Fuente de la imagen: Getty Images
A principios de año, el precio de las acciones de Lloyds (LSE: LLOY) se medía en peniques. Las acciones de Lloyds todavía se cotizan a un centavo cada una, ¡pero se han acercado mucho más a la libra desde enero!
De hecho, el precio de las acciones ha subido un 73% este año.
Así que alguien que gastó £55 en enero ahora tendrá una ganancia en papel de alrededor de £40.
En términos absolutos, esto puede no parecer mucho. Sin embargo, en términos de ganancias porcentuales en la participación de primera línea de una industria madura en menos de un año, ¡creo que esto es excelente!
Es más, las acciones de Lloyds actualmente pagan dividendos. El rendimiento del 3,5% está por encima del promedio del FTSE 100, y quienes vuelvan a comprar en enero verán un rendimiento mayor, de alrededor del 6%.
Pequeñas inversiones en bolsa pueden ser rentables
A veces puede parecer que es mejor dejar la inversión en manos de los grandes.
Pero este ejemplo muestra que incluso las pequeñas inversiones a veces pueden producir resultados significativos.
Cuando se trata de invertir una pequeña cantidad (por ejemplo, las £55 necesarias en enero para comprar 100 acciones de Lloyds), uno de los problemas es la comisión y los honorarios mínimos.
Aunque la tarifa porcentual por transacción puede ser baja, si es un mínimo de, digamos, £10 o £15, esto consumirá la mayor parte de la transacción de £55. Cuando llega el momento de vender, la tarifa mínima también puede acabar con las ganancias.
Veo esto como un claro recordatorio de por qué los inversores inteligentes, ya sea que tengan £55 o £55,000 para invertir, eligen cuidadosamente su cuenta de negociación de acciones, Stocks and Shares ISA o aplicación de negociación.
¿Perdí el barco?
Si bien esta ganancia del 73% en el precio de las acciones (incluidos los dividendos) me parece genial, no invertí en Lloyds a principios de año.

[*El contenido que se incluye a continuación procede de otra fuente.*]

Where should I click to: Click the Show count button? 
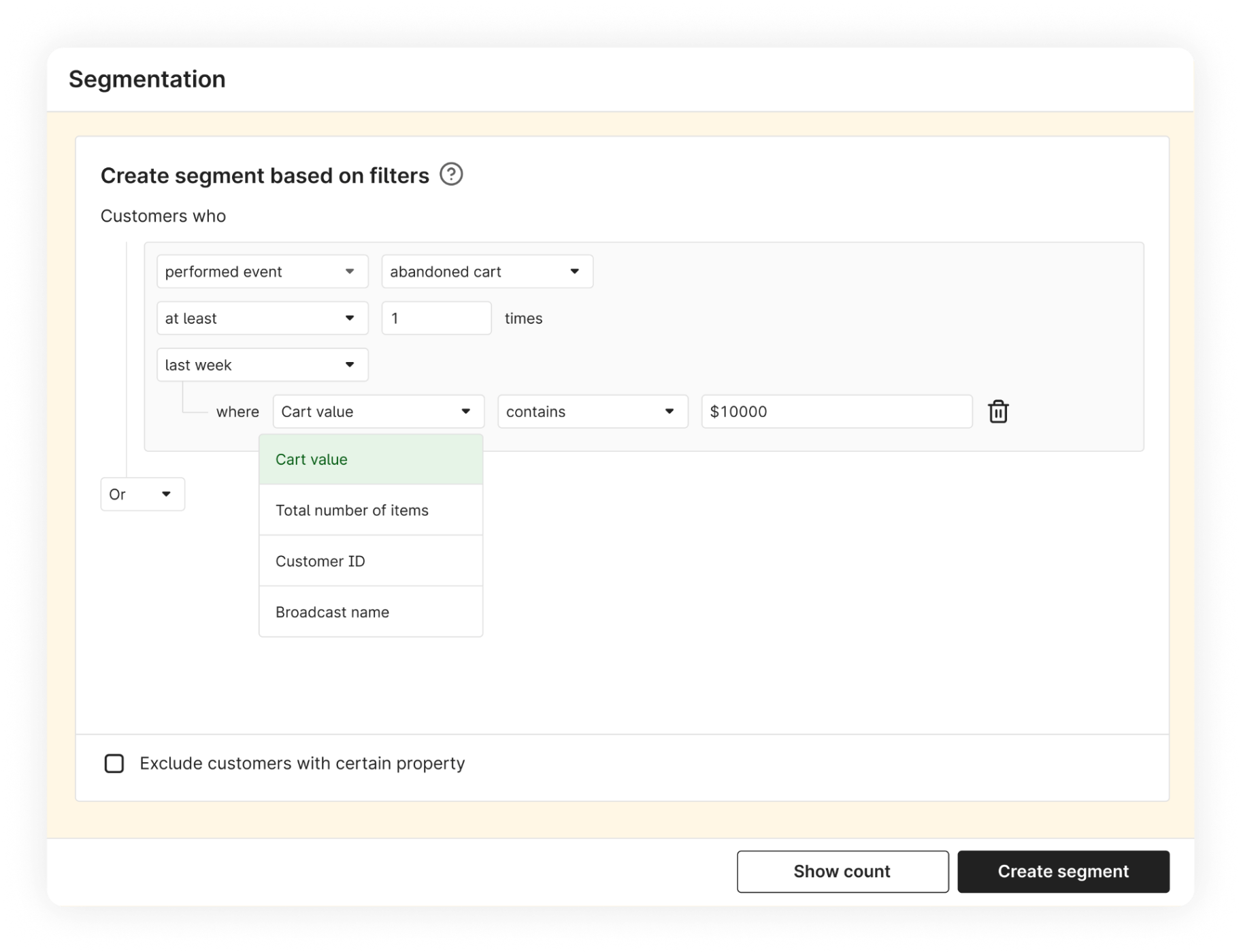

De hecho, llevo algún tiempo evitando no sólo las acciones de Lloyds, sino también las acciones de los bancos en general. Mi preocupación es que una economía débil pueda provocar un aumento de los impagos de préstamos, lo que perjudicaría las ganancias.
Si bien a Lloyds le ha ido bien este año (y en los últimos años en general: ha crecido un 179% en un período de cinco años), la realidad es que su participación todavía está muy por debajo de lo que era antes de la crisis financiera de 2007.
Desde entonces, algunas cosas han cambiado. Las lecciones que se han aprendido significan que Lloyds y sus competidores están, en muchos sentidos, mucho más sanos ahora que entonces.
Mirando hacia el futuro
Lo que no ha cambiado es la naturaleza fundamental de la banca, lo que significa que es bastante fácil para un banco ganar dinero cuando la economía va bien, pero puede resultar muy difícil cuando el entorno financiero más amplio se deteriora.
Así que, si bien me gusta la enorme base de clientes de Lloyds y su posición de liderazgo en el mercado hipotecario del Reino Unido, también creo que esas fortalezas podrían convertirse en riesgos si los mercados financieros en general entran en una crisis grave.
Este riesgo sigue preocupándome. Así que no compraré acciones de Lloyds.